Absolutely give up lactose and gluten


The group of people who absolutely must exclude lactose and gluten from their diet is quite small and is limited to people who suffer from diseases or food intolerances related to these ingredients. The exclusion of gluten-containing products from the diet by healthy people (not suffering from celiac disease and other gluten-dependent diseases) is associated with the elimination of most grain products from the diet and may lead to deficiencies of B vitamins, zinc, iron and calcium, as well as too little fiber. In addition, gluten-free products on the market often contain many food additives that are used to provide a texture and taste similar to those of gluten-containing products.


Lactose can cause unpleasant abdominal discomfort, but only for people whose body does not produce enough of the enzyme to digest it. For people who do not experience such unpleasantness, it is not necessary to exclude products containing lactose from the diet, as this may lead to calcium deficiency. People suffering from lactose intolerance do not have to give up dairy products as there are many lactose-free products on the market today.
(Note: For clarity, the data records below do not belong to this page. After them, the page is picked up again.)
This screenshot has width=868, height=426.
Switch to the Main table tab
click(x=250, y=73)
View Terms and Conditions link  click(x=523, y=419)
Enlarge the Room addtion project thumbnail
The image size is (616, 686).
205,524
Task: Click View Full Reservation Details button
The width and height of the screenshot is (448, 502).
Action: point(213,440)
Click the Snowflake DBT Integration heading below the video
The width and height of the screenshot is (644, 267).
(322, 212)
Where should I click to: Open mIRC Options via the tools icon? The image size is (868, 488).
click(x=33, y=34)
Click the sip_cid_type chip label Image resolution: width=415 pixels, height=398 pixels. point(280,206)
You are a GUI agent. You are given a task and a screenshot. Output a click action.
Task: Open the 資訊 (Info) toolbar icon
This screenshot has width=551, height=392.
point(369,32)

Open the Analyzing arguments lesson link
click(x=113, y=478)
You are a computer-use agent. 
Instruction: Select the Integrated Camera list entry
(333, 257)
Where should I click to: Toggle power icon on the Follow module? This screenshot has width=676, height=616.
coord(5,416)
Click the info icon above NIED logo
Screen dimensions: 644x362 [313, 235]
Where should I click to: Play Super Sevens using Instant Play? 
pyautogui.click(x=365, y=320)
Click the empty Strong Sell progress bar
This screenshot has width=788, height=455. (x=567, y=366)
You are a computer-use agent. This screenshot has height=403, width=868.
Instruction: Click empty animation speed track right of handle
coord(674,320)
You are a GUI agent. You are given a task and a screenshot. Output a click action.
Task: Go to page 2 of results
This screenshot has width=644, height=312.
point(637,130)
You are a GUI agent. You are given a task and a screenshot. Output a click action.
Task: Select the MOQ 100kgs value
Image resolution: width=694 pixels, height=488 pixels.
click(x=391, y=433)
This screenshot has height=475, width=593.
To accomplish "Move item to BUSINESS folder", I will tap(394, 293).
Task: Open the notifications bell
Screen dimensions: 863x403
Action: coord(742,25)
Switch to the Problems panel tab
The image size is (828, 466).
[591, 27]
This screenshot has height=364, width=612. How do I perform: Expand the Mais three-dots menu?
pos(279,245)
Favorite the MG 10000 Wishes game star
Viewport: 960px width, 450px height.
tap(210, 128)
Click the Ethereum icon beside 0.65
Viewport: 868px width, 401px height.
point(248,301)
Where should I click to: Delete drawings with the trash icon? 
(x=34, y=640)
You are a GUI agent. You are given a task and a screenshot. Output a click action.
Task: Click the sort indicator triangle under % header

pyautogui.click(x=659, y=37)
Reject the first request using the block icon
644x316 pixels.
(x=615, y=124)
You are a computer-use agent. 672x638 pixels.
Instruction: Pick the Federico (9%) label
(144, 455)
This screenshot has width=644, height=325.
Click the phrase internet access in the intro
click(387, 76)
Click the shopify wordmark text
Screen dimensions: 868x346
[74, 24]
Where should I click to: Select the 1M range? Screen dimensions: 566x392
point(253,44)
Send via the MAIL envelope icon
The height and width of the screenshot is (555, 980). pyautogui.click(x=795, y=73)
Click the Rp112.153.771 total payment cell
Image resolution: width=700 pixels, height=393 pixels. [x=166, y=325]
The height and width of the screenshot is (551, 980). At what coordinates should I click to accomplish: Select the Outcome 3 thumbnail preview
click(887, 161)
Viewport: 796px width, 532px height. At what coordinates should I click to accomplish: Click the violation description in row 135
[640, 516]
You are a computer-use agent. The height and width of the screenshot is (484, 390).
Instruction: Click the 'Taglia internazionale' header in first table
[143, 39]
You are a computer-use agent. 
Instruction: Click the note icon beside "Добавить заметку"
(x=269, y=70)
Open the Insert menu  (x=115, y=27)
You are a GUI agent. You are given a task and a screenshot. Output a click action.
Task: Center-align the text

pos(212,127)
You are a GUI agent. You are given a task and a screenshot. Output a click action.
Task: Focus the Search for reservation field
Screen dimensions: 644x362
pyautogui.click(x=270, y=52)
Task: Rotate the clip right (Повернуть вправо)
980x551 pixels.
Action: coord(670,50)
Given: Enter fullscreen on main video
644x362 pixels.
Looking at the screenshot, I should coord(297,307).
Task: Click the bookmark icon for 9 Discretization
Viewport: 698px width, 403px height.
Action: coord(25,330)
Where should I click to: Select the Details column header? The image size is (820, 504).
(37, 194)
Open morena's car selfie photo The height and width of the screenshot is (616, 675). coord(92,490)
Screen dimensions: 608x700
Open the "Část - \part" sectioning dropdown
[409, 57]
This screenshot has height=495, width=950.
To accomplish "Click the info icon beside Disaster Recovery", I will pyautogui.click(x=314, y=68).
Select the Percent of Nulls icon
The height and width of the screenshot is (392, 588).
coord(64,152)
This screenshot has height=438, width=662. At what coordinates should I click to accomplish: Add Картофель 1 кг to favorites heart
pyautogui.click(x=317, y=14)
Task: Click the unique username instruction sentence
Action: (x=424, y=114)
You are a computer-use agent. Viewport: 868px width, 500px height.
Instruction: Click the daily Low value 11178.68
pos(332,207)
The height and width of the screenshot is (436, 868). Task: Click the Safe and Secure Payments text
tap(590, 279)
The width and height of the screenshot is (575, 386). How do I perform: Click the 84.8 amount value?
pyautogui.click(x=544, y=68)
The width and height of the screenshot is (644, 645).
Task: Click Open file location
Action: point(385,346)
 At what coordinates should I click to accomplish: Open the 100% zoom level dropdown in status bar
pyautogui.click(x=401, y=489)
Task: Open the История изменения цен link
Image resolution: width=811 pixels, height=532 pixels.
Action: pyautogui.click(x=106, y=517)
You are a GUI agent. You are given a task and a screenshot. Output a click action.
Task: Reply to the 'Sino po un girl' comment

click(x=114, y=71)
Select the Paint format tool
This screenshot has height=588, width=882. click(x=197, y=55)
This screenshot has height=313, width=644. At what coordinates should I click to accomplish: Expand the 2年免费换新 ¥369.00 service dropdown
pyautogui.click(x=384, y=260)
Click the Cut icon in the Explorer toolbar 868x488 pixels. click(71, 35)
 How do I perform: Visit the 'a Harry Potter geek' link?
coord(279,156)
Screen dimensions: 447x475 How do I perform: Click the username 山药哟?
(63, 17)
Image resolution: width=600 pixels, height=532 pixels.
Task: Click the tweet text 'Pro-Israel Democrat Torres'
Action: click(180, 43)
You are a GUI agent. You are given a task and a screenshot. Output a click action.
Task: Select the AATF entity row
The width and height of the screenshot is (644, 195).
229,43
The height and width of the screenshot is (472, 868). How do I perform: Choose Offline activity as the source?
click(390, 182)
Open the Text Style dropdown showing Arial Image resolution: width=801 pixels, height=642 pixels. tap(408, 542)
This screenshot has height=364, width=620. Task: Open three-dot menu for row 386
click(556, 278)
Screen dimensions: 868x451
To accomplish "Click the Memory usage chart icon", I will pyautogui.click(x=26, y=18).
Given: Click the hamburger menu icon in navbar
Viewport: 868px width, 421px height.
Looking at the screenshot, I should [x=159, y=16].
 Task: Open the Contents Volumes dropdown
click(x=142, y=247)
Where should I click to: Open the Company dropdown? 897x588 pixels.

There is no need to limit the amount of fruit in your diet


Despite the countless advantages of fruit, which include the content of vitamins, minerals, fiber and antioxidants, it should not be forgotten that they contain large amounts of monosaccharides in the form of fructose. Although it is a naturally occurring sugar, not added, it is a monosaccharide whose excess in the diet is undesirable. The World Health Organization recommends eating 5 portions of fruit and vegetables a day, of which only 2 portions should be fruit. Excess fructose in the diet may impair the feeling of satiety, which in the long run may lead to a reduction in sensitivity to sweet taste and the development of overweight and obesity. Of course, it will be better for health to eat extra fruit than chocolate, but as with everything, you should eat it with moderation.




Nowadays we are flooded with an overload of information, and sometimes it is very difficult to pick what is true – which is why some people fall into the trap of diet myths. Before introducing any modifications to the diet or eliminating a group of products, it is worth checking in several reliable sources whether it is a good decision. A good idea may be a consultation with a dietitian and medical tests that will help to exclude ingredients from the diet that actually have a negative impact on our health.